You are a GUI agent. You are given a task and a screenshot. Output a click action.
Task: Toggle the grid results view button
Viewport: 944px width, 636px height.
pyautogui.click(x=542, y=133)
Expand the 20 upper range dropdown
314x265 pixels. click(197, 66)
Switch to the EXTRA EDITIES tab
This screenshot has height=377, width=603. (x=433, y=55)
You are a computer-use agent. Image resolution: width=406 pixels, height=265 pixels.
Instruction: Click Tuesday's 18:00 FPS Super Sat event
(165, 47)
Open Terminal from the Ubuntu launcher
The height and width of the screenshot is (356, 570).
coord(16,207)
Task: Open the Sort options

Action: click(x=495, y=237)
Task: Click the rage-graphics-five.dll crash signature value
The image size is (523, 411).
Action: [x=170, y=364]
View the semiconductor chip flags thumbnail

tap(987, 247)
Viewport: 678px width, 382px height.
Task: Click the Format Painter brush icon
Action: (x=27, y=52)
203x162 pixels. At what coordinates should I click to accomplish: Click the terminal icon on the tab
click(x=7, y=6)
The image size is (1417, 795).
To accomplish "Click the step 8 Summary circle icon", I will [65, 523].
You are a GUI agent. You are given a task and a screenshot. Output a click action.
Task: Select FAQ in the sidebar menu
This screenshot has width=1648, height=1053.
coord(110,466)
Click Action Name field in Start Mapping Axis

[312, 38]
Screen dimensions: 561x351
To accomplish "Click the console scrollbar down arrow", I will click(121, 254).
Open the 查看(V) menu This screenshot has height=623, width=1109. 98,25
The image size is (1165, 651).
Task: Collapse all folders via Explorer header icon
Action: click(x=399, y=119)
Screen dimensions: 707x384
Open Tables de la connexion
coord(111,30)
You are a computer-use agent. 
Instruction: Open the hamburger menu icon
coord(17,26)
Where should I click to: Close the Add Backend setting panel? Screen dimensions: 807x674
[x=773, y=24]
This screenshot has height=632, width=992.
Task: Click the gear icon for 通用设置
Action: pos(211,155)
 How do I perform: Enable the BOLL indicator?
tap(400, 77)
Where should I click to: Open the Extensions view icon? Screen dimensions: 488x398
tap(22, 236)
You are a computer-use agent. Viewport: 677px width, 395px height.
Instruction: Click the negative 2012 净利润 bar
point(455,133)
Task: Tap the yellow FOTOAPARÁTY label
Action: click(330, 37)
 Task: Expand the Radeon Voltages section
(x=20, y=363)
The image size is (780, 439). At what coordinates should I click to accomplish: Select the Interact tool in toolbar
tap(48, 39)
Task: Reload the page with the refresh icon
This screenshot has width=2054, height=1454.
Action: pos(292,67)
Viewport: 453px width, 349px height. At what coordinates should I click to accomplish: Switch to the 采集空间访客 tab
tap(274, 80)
***
● EXERCISE DIRECTIONS
Can you pull out every line in the records above that contains the string "height"?

● ANSWER BELOW
Viewport: 944px width, 636px height.
This screenshot has height=377, width=603. (x=433, y=55)
You are a computer-use agent. Image resolution: width=406 pixels, height=265 pixels.
The height and width of the screenshot is (356, 570).
Viewport: 678px width, 382px height.
This screenshot has width=1648, height=1053.
Open the 查看(V) menu This screenshot has height=623, width=1109. 98,25
This screenshot has height=632, width=992.
You are a computer-use agent. Viewport: 677px width, 395px height.
This screenshot has width=2054, height=1454.
Viewport: 453px width, 349px height. At what coordinates should I click to accomplish: Switch to the 采集空间访客 tab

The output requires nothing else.